The Sustainable Future: How NLP is Driving Change

Blog Post

By Vinura Dhananjaya, Machine Learning Engineer at IronOne Technologies LLC, and fellow at Pi School of AI Session 11.

Vinura Dhananjaya

Do you know that climate change and global warming are among the most pressing problems that the world faces in the modern era? The consequences of these issues are critical damage to the environment and significant financial losses to the world economy. Climatological events have caused a loss of 145 billion euros in the European Union (EU) alone in the past decade.

The urgency of mitigating climate change impact has led the EU to introduce the “Green Deal,” a comprehensive plan to transform the EU into a sustainable and carbon-neutral economy. One of the critical components of the Green Deal is the “EU Sustainable Taxonomy,” a classification system that provides a clear definition of sustainable economic activities in the EU.

But what exactly is the EU Sustainable Taxonomy, and why is it so crucial in the fight against climate change? Simply put, it is a system that helps investors and companies identify economic activities that contribute to environmental objectives. By setting clear and transparent criteria for sustainable investments, the EU aims to accelerate the transition to a low-carbon economy and prevent greenwashing, the practice of misleading consumers and investors about the environmental benefits of a product or service.

The EU Sustainable Taxonomy covers various economic activities, from renewable energy and sustainable transportation to circular economy and water management. A unified framework for sustainable investment creates a level playing field for companies and ensures that sustainable activities receive the financial support they need to thrive.

Overall, the EU Sustainable Taxonomy is a critical tool in the fight against climate change. Its adoption by investors and companies is essential for achieving the EU’s ambitious climate targets.
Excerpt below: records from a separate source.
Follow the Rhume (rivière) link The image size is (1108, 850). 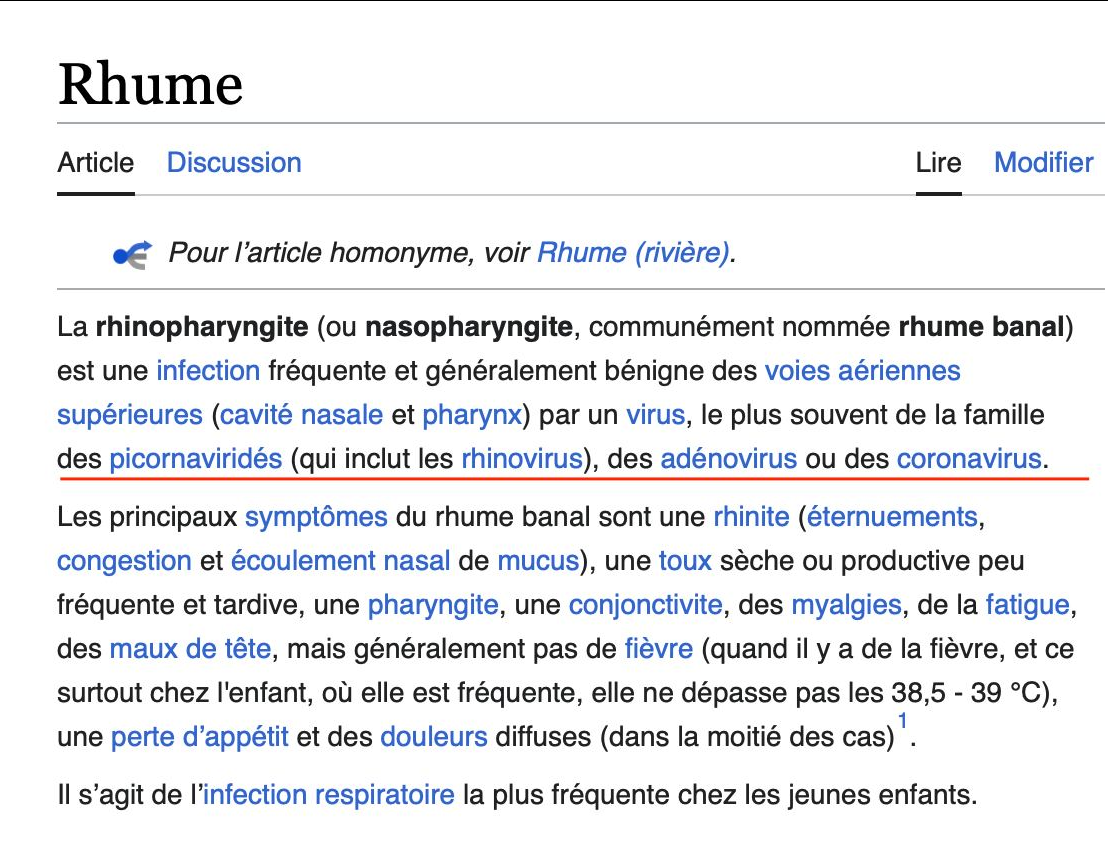(633, 253)
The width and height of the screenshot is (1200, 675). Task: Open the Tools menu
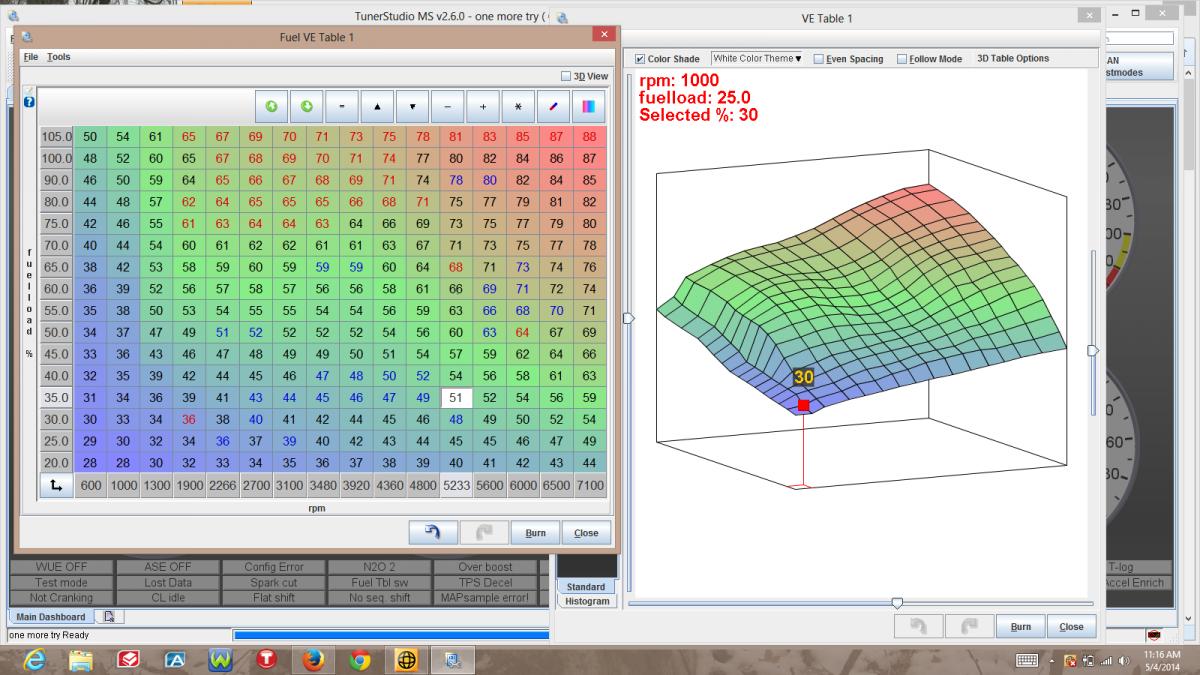point(59,57)
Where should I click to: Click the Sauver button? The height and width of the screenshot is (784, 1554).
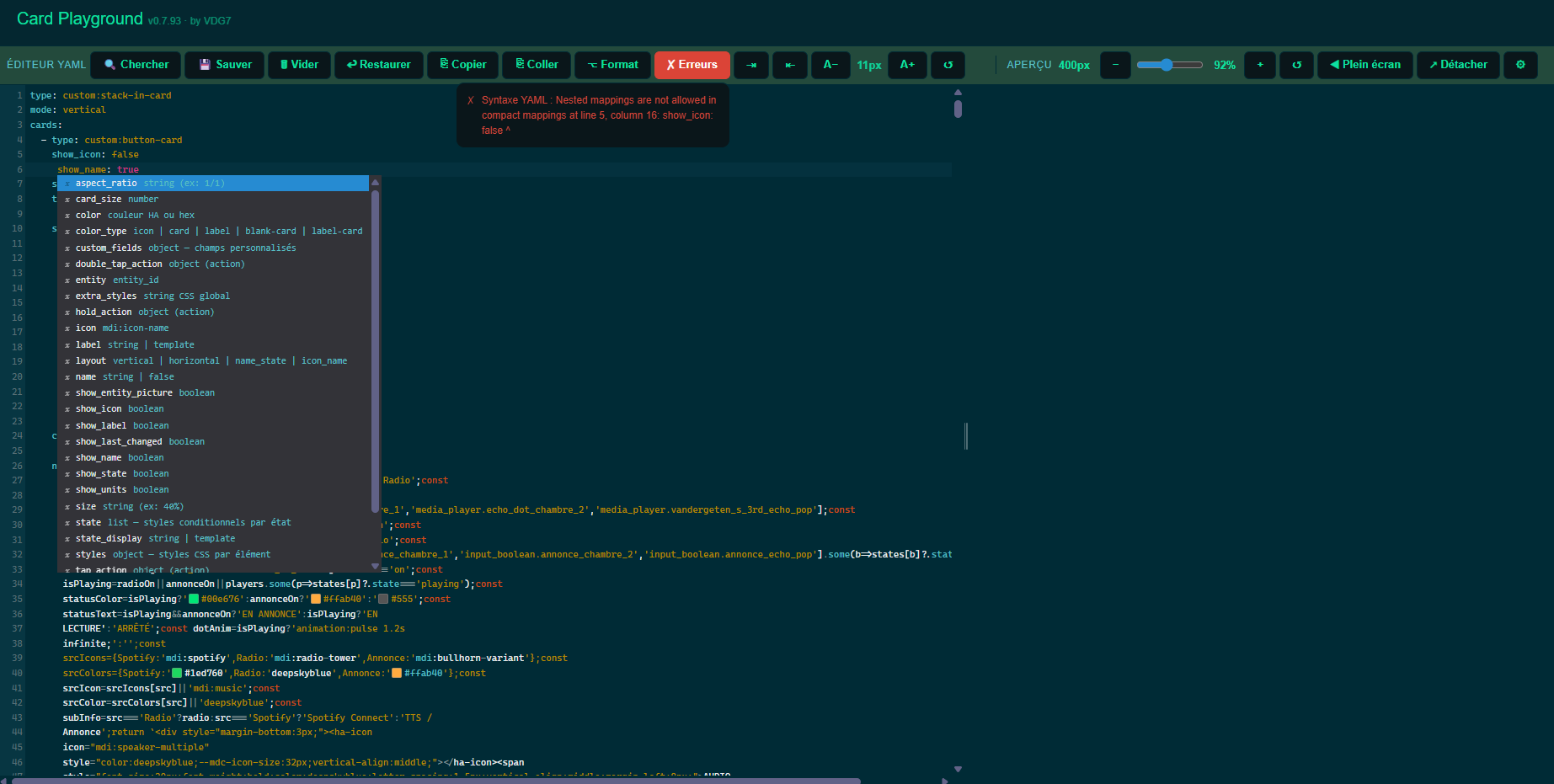[x=225, y=65]
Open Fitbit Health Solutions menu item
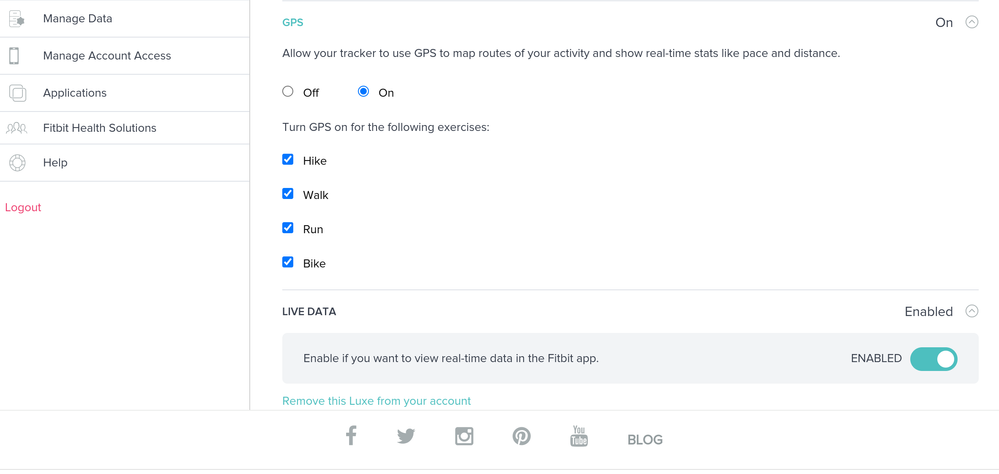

Aligning economic activities with environmental objectives helps create a more sustainable and resilient world for us all.

The taxonomy introduces 6 categories,

Climate change mitigation
Climate change adaptation
Sustainable use and protection of water and marine resources
Transition to a circular economy
Pollution prevention and control
Conservation and restoration of biodiversity and ecosystems.

The EU’s economic practices and business entities must be assessed against these 6 categories. This would guarantee that investments would go into truly sustainable businesses, help prevent “greenwashing” activities and help businesses become climate-friendly.

Usually, these assessments are done manually, with the help of domain experts. This process requires analyzing lengthy textual reports, which is ineffective and costly. Pi School fellows and Briink – a company focused on building intelligent systems and services that would help a rapid transformation toward a sustainable economy- took up the challenge of solving this issue.

Vinura Dhananjaya and Srishti Gureja from Pi School of AI session 11, coached by Cristiano De Nobili, leveraged state-of-the-art Transformer based NLP models to solve this task. The main challenges were that the problem domain was new, and the data was short. Hence, the Pi School utilized the power of pre-trained, sustainability domain-related, transformer-based models such as

Climate-BERT
ESG-BERT
SciBERT

Additionally, the fellows tested simpler models, such as XGBoost/RandomForest models with TF-IDF vectors, and transformer-based models proved the most effective. Furthermore, the fellows re-formulated the problem beyond standard multi-class (6-class) classification. This makes the task more fine-grained as we can filter out generic text using the system. The team experimented with this in two different ways. One way uses a sentence-pair binary classification task, and the other uses a 7-class classification task where the 7th class is a “generic” one. Sentence-transformer versions of the models were also experimented with as they provide better sentence-level representations that would suit the nature of the data. For the 7-class classification task, the team achieved an F1 score of 73%.

The fellows also used unsupervised approaches such as “topic modelling” to explore and understand the underlying patterns of sustainability domain-related text. One persisting challenge for all these methods is that they suffer from data imbalance issues, and they need to be evaluated on more unseen data.

As a preliminary step, the fellows have released pipelines of the fine-tuned models on Github that can be straightaway used for inference on new text and further fine-tuning the models on new corpora. As future measures, the models could be further fine-tuned, made more robust for generic text, and improved with other learning methods, such as semi-supervised learning. These publicly available tools would be a great way to pace up achieving sustainable financial goals.